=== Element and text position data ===
__________________________________________________

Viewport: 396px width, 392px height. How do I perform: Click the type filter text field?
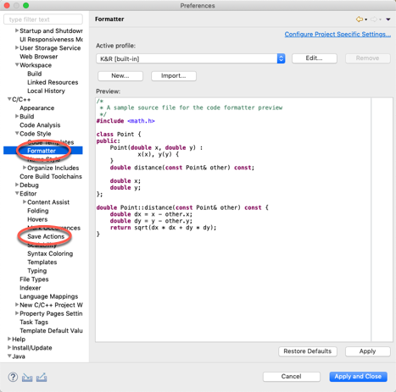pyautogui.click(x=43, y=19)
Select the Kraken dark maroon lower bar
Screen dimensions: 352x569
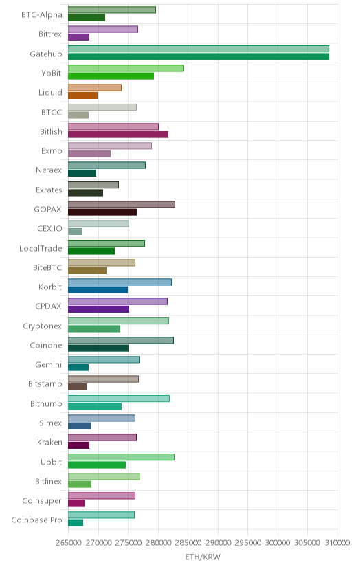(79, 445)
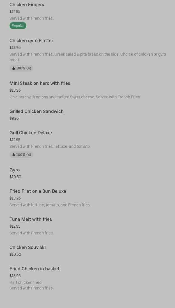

__________________________________________________

=== The task ===
Copy all the lines above word for word, leaving out the pictures.

=== Response ===
Viewport: 396px width, 392px height. How do I perform: Click the type filter text field?
pyautogui.click(x=43, y=19)
Select the Kraken dark maroon lower bar
Screen dimensions: 352x569
(79, 445)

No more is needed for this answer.